PAGE TEXT:
● ● ●

As it is, cats have all the traits of the perfect human companion: an attractive, mostly self-sufficient being who only really depends on you to give them food/water and clean their excrement basket. Apart from that last thing, who wouldn’t want that kind of control over someone? At our most base instincts, we have an innate desire to have control over something or someone other than ourselves, and even though you can’t control if a cat comes to you or not, you sure as hell can control whether they eat today or not. (Disclaimer: I do NOT endorse withholding food from your cat/pet to exert some sort of need for power on it. What are you, some sort of power-wanter person? Dick.)
Now, take that ballooned sense of control and apply it to a platypus. You think a platypus gives a shit about your power? Platypus spits at your power (if they could spit I swear they would)! Platypus’ (platypi?) are 100% self-sufficient, and wouldn’t have survived in nature as long as they have if they weren’t so none of you biology majors try to prove me wrong (I looked it up on wikipedia, IT’S RIGHT GUYS). Now, there’s a reason us bi-pedals haven’t quite gotten the hang of domesticating a platypus, and that’s maybe probably only partly due to the sharp, poisonous barbs they secretly have. It’s like a puppy that could secretly shank you whenever it wants, just because it can. You think you can control that? Good luck getting ghetto-stabbed by a furry duck.

● ● ●

PROMPT 1:
In the passage about cats and platypuses, what does a cat really depend on its owner for?
PROMPT 2:
Output the part of the passage about cats and platypuses that opens with the words containing "As it is, cats" and closes with "power-wanter person? Dick.)".
PROMPT 3:
Go on with the passage about cats and platypuses from the point where it stops.
These lines come from a separate source.

(Dataset entries)
● ● ●

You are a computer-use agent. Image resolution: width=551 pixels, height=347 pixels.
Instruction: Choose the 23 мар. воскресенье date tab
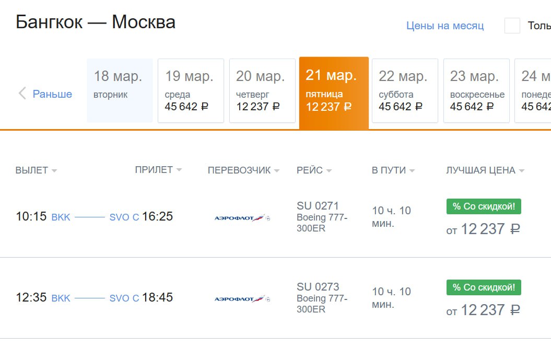(476, 90)
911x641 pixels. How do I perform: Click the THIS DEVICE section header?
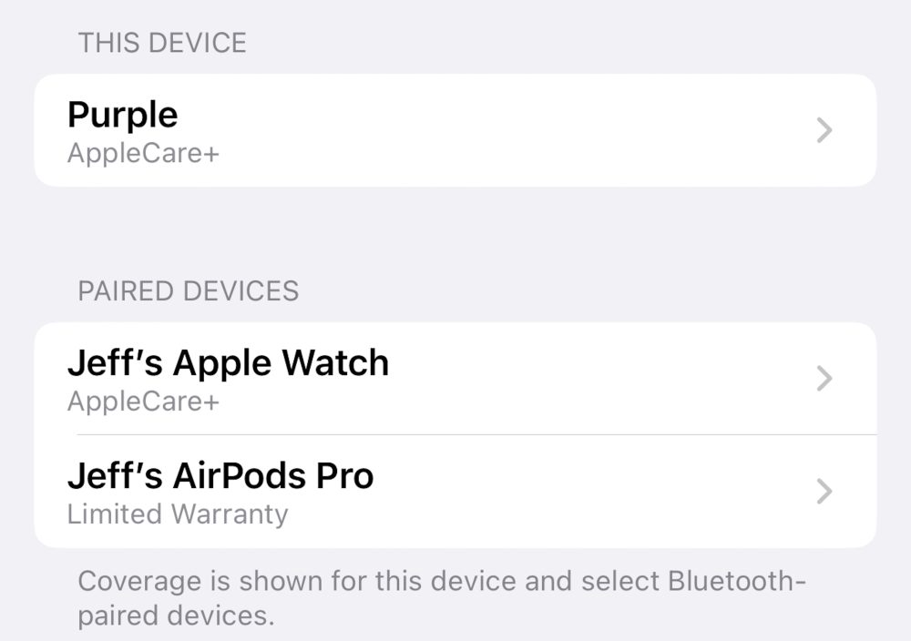[x=162, y=43]
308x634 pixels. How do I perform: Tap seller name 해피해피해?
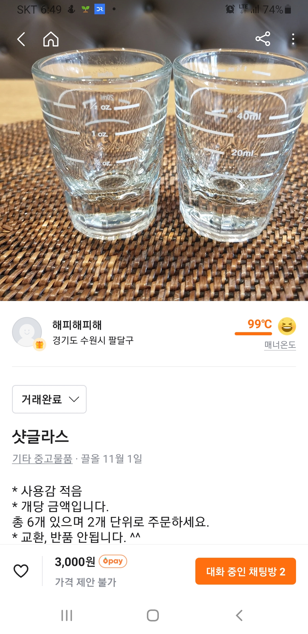click(77, 325)
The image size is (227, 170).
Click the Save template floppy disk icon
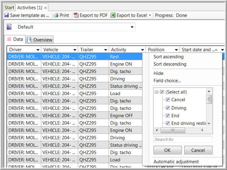point(7,16)
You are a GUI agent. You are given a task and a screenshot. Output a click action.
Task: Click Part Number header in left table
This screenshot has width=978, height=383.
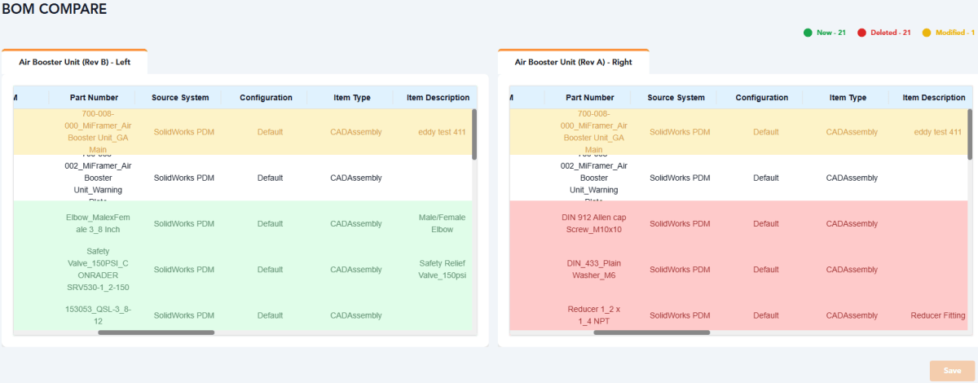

● ● ●

ANSWER BOX 1:
Giving it food and water and cleaning its excrement basket.

ANSWER BOX 2:
As it is, cats have all the traits of the perfect human companion: an attractive, mostly self-sufficient being who only really depends on you to give them food/water and clean their excrement basket. Apart from that last thing, who wouldn’t want that kind of control over someone? At our most base instincts, we have an innate desire to have control over something or someone other than ourselves, and even though you can’t control if a cat comes to you or not, you sure as hell can control whether they eat today or not. (Disclaimer: I do NOT endorse withholding food from your cat/pet to exert some sort of need for power on it. What are you, some sort of power-wanter person? Dick.)

ANSWER BOX 3:
Cold. Calculating. Deadly. |
Obviously what you’ve all been thinking is, “I want a platypus...but I also want a cat...TREVOR MY LIFE MAKES NO SENSE PLEASE HELP!”, to which I say, fear not rhetorical pet-lover! I alone understand that platypus’ and cats must be combined into one creature. I understand the need for a creature of this evolutionary-calibur, and that despite the fact that it’s combination of poisonus barbs and sharp claws would probably make it viable to over-take lions as “best predator forever”, this creature would make an amazing companion. Little children would marvel at it’s awkward duck bill and furry feline good-looks, and adults will be pleased with the fact that they won’t need to entertain their children for at least a week. In response to everyone fearing that this biological disaster marvel won’t happen, fear not! For I, your local blogger, will donate the total amount of money I make in the next 2 years to research trying to find an ethical, practical way to physically combine a platypus and a cat into a catypus. If at least 3 and a half people join me in this endeavor, I believe a difference can be made.
"In a perfect world, this great nation's mascot would definitely be a catypus."
-George Washington
The nation demands it science. Make it so.